Tuesday, October 14, 2008

music and emotion

it was just yesterday when my brother jason bought his new guitar at guitar center. i thought to myself, with all this time on my hands why not learn? so i ask him to teach me and of course my older brother is always more than willing to teach me some of his craft.

later that night after riding our motorcycles from aloha grill (bomb ass hawaiian food) we see nerd fixing up his fixed gear/single speed bike and my other brother justin forging a map in halo with pat. we get settled talk about life and what not. jason then brings his new acoustic out and starts playing some sweet licks and serenading to us (sort of). i see nerd doing a dance so the song lucky by jason mraz and colbie caillet. i dont think anybody should be dancing to that but nerd made it look amazing, like an interpretive dance of some sort. then my brother plays a song that i really really like, dashboard confessional - remember to breathe. i then ask him to teach me the ways of strumming. he then shows me the positioning of the fingers and the strumming of the strings. as i see him play it i try to remember how it goes. my 1st try wasnt too bad, just a little off, but i was feeling the song.

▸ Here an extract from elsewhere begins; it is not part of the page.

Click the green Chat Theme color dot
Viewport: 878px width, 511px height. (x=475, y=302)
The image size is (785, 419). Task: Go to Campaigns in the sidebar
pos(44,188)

after a few tries i started the playing the song almost down to a tee. i close my eyes and feel the music take over my body. emotions releasing as i play each strum and switch to a different string on the guitar. i play the lyrics in my head as i play

"She fixes her lips they
Always look perfect
never a smudged line
never too much
I try on my blue shirt
she told me she liked it, once
she wonders what I'll wear
she knows just what she'll wear
she always wears blue
so, sneakers or flip flops?
I'm starting to panic
remember she asked you
remember to breathe
and everything will be okay"

and as i open my eyes i feel so free, i feel that i just said so much without saying a word.